Whyd’s recommendation engine seems to be attempting to follow in the steps of these two trailblazers. Piggybacking the bookmarking habits of its users, it combines data drawn from multiple sources such as artist data, track data, affinity of subscriptions, listening history, and more. Appropriately, users can also connect their Last.fm account to Whyd if they have one.
Here the on-boarding process is paramount, however. Without any initially seeded data, the engine won’t be able to accurately recommend who a user should subscribe to. “We worked just as hard to make it effective at recommending other similar people for you to subscribe to even if you are new to the site”, says co-founder Gilles Poupardin. “Obviously the more tracks you add the better, but it should still give you good results if you add at least three songs.”
It’s the focus on social and discovery that Poupardin says sets Whyd apart from others in the music streaming space, such as Spotify, Deezer, rdio, and whatever Apple and Google are planning, along with more direct competitors such as Songdrop and Musicplayr. “We do not intend to be a full service music consumption destination,” he says, “but rather a social network built around music, where new music lovers collect and share tracks that touch them.”
That’s undoubtedly oversimplifying the battle lines somewhat. Spotify, for example, is de-emphasising its reliance on Facebook’s social graph by rolling out its own user and artist “following” features, which is essentially the same as subscribing to a user in Whyd, even if there is less focus — for now — on finding users with similar tastes to follow.
However, it may be that the two services (and others like it) can complement each other. “We see that today, people discover music on Whyd and then add it to Spotify or whatever service they use for offline access, even though it happens frequently that the music is not (nor will ever be) on Spotify,” says Poupardin.
Whyd’s only funding to date is a €150K French government Innovation grant to research different ways that people connect to each other around music data, along with winning support from Réseau Entrepreneurs, a French mentorship and support organisation.

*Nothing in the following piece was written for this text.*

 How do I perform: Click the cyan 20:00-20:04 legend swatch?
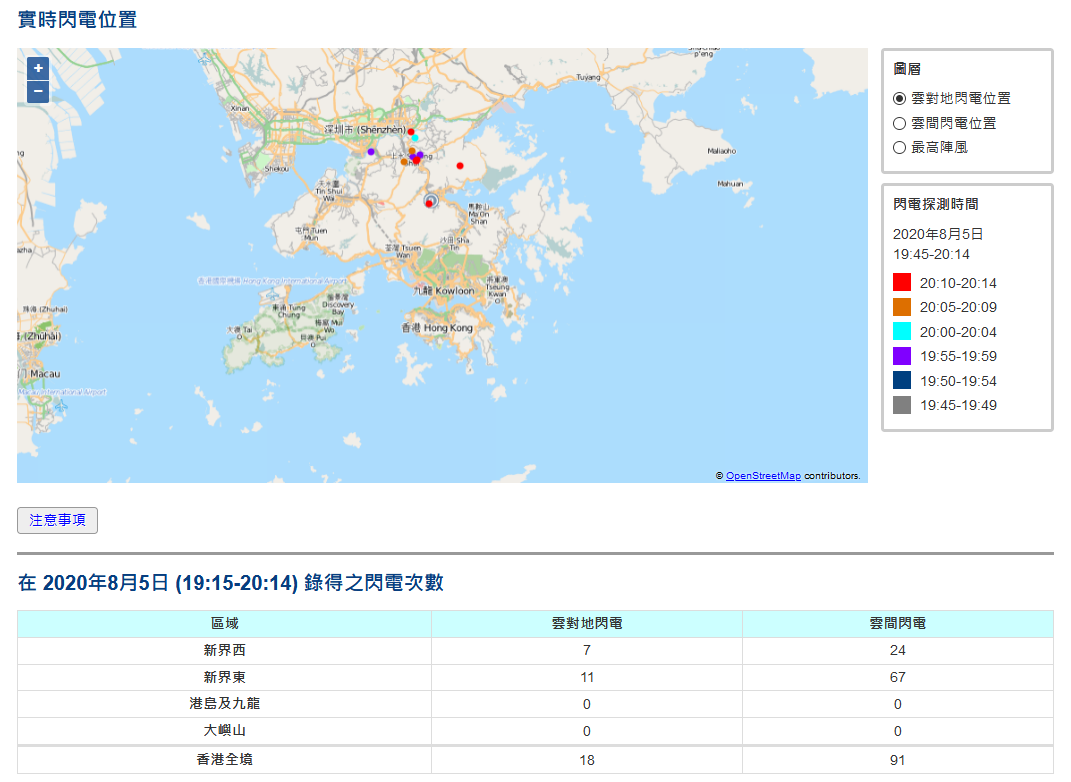click(902, 332)
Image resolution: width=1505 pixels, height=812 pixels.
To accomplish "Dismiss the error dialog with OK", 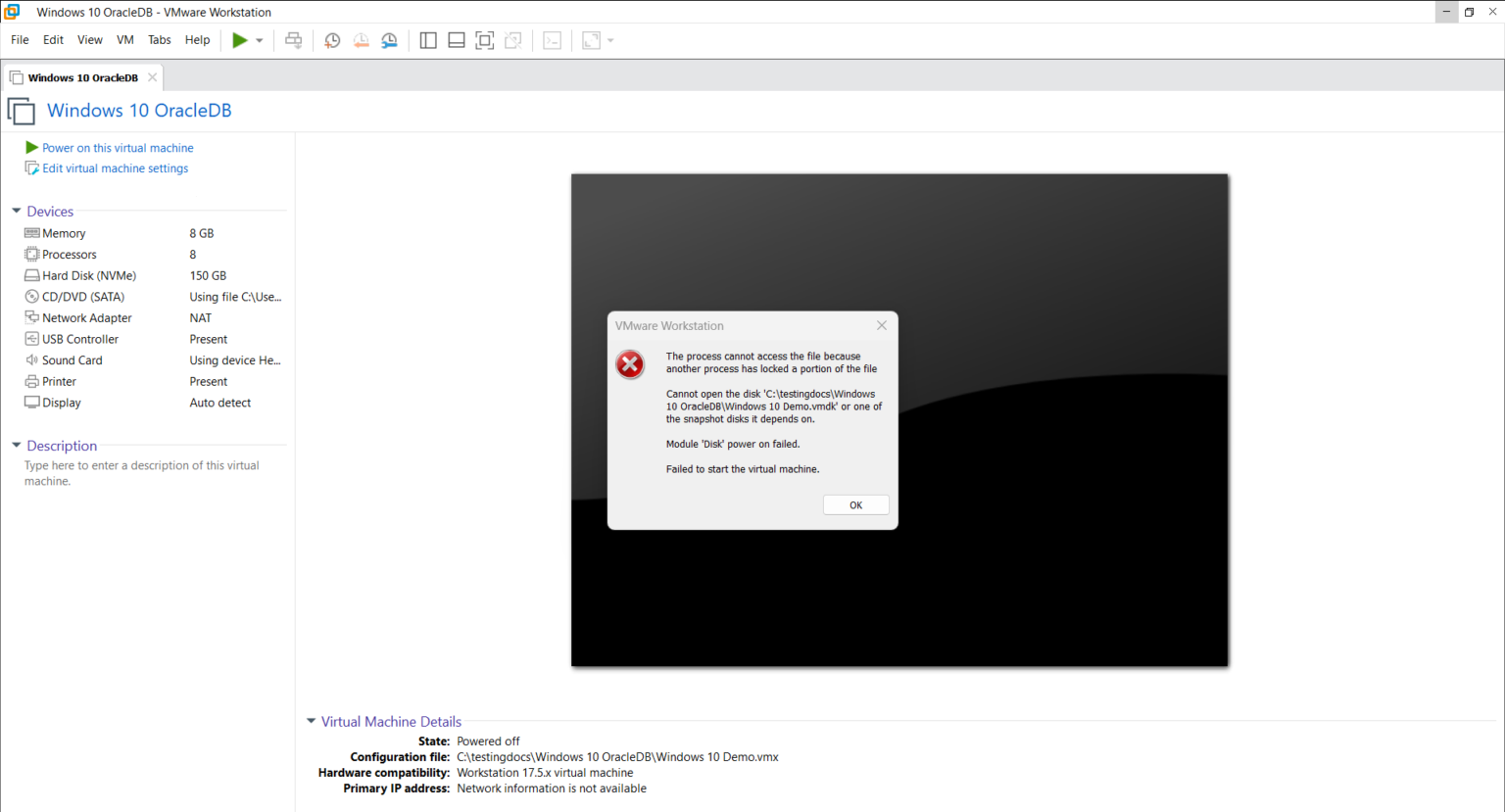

The company isn’t talking monetization, for now, but hints that the logical step after connecting music consumers to each other is to enable them to connect with and “support” the artists they enjoy.
Whyd is a free social music platform designed for music lovers to keep, play, and share all of the internet’s music. It is the missing link between places where people post music to stream, like YouTube and Soundcloud, and the places where people share music, like Facebook, and Twitter. The internet is the biggest source of music ever. There are billions of songs available to stream for free. But the music landscape is fragmented, between the multitude of different platforms...
Songdrop is a place to save the music you stream online. Using the Songdrop bookmarklet (DropIt Button), people can save the music they stream on blogs, websites, YouTube and Soundcloud to mixes on Songdrop. The mixes can be accessed at anytime and do not require an account for playback. Songdrop acts as a universal player across the vast library of music available on the internet.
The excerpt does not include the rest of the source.